THE TASK:
Your answer is the lines below, exactly, from the one that contains "The width and height of the screenshot is (1364, 768)." through the one that contains "Click clothes length", both included.

RECORDS FOR THE EXERCISE:

=-=-=

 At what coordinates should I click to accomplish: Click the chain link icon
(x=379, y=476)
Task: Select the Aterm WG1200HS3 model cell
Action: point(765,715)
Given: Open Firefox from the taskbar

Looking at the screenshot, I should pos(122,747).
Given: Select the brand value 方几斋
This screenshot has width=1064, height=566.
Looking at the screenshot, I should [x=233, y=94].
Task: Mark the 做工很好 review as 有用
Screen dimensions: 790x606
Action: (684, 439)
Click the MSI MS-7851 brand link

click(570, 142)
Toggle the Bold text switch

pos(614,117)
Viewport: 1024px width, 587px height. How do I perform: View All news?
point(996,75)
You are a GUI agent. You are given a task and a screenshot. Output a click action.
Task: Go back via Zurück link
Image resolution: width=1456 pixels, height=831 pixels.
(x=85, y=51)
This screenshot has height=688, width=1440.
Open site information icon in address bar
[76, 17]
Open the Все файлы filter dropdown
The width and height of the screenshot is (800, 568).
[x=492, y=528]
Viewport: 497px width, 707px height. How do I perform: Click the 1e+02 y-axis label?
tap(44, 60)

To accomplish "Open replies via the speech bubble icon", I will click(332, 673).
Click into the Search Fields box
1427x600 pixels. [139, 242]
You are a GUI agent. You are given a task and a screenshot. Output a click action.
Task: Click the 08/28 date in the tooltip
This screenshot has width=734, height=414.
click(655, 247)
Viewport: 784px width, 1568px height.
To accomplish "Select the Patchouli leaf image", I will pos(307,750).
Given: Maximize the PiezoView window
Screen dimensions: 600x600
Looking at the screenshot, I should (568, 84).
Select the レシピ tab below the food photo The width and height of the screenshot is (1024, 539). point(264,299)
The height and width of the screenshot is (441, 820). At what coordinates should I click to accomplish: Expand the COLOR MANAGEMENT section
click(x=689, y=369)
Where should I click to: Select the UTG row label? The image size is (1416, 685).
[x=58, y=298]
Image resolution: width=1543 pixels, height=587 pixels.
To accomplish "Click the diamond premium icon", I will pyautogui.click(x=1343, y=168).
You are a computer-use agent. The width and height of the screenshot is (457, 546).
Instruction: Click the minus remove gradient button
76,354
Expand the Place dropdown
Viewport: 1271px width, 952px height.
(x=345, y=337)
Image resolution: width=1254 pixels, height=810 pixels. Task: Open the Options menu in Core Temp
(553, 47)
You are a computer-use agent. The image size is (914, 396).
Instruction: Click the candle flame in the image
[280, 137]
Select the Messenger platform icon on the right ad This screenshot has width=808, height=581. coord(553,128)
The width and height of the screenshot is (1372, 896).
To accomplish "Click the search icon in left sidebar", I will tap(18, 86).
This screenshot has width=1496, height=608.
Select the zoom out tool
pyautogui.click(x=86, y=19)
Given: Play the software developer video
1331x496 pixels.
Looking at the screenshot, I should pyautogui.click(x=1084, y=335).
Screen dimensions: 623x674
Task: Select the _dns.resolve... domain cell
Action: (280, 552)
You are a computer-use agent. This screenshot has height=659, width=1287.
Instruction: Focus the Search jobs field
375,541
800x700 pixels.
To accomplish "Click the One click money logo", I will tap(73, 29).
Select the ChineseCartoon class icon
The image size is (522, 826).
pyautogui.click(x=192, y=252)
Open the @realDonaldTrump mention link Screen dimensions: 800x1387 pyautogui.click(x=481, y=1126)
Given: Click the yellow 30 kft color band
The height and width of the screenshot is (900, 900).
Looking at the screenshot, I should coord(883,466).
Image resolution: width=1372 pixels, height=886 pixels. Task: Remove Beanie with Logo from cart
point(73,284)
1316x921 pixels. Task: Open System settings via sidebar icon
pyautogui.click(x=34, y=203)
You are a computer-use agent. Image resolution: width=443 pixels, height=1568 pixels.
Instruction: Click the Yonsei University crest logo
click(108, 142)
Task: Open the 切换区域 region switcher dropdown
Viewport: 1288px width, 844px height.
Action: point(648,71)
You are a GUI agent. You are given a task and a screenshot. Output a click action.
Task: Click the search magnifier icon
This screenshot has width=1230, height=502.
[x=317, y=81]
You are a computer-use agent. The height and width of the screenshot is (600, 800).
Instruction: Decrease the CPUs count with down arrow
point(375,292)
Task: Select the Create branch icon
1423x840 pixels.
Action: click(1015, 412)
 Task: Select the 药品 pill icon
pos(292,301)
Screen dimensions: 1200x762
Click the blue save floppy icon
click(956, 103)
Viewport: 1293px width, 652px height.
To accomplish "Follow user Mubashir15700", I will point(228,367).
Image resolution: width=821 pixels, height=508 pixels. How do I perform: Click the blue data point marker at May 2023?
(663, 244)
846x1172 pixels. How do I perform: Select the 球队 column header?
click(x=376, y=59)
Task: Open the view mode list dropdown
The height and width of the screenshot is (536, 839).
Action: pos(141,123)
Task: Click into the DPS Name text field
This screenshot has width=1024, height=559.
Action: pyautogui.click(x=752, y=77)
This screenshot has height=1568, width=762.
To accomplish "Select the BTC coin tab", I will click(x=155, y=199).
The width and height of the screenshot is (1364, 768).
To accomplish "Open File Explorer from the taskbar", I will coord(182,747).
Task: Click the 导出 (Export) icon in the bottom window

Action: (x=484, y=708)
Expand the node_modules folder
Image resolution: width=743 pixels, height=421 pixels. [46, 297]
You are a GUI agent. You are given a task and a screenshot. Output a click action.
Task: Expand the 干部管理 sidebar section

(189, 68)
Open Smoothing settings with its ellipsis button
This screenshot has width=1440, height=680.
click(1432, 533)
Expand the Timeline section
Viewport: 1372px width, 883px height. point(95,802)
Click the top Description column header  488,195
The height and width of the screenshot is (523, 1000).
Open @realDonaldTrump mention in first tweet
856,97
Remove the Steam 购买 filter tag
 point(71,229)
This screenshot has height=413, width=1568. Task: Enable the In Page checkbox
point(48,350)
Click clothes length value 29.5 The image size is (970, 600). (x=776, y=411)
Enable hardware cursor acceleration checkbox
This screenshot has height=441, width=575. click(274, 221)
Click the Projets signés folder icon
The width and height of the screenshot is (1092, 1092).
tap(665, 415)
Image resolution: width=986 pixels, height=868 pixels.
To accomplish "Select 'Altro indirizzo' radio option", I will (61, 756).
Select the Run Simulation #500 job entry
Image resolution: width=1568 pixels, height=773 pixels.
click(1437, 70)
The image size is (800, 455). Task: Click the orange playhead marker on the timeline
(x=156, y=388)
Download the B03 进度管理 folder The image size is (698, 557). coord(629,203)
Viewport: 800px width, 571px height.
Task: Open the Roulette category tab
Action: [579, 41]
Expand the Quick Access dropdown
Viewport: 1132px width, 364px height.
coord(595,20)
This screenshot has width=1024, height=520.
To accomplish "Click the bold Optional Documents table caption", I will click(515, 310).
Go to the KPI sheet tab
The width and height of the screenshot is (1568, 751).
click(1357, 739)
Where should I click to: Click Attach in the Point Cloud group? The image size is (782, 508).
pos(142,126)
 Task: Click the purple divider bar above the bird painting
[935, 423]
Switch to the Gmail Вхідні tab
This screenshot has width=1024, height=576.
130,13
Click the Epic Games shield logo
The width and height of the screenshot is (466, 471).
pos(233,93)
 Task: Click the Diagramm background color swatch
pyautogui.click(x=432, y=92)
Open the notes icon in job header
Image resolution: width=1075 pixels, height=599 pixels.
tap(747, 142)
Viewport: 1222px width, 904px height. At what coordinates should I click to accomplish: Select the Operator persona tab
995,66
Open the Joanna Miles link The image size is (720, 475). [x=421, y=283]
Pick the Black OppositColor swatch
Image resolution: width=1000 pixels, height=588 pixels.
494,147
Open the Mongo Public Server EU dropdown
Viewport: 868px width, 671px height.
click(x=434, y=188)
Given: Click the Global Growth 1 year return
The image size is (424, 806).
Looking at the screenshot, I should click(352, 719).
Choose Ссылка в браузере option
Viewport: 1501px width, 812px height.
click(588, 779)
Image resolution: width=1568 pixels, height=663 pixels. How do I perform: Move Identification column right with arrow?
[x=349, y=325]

=-=-=

ANSWER FOR THIS EXERCISE:
The width and height of the screenshot is (1364, 768).
To accomplish "Open File Explorer from the taskbar", I will coord(182,747).
Task: Click the 导出 (Export) icon in the bottom window

Action: (x=484, y=708)
Expand the node_modules folder
Image resolution: width=743 pixels, height=421 pixels. [46, 297]
You are a GUI agent. You are given a task and a screenshot. Output a click action.
Task: Expand the 干部管理 sidebar section

(189, 68)
Open Smoothing settings with its ellipsis button
This screenshot has width=1440, height=680.
click(1432, 533)
Expand the Timeline section
Viewport: 1372px width, 883px height. point(95,802)
Click the top Description column header  488,195
The height and width of the screenshot is (523, 1000).
Open @realDonaldTrump mention in first tweet
856,97
Remove the Steam 购买 filter tag
 point(71,229)
This screenshot has height=413, width=1568. Task: Enable the In Page checkbox
point(48,350)
Click clothes length value 29.5 The image size is (970, 600). (x=776, y=411)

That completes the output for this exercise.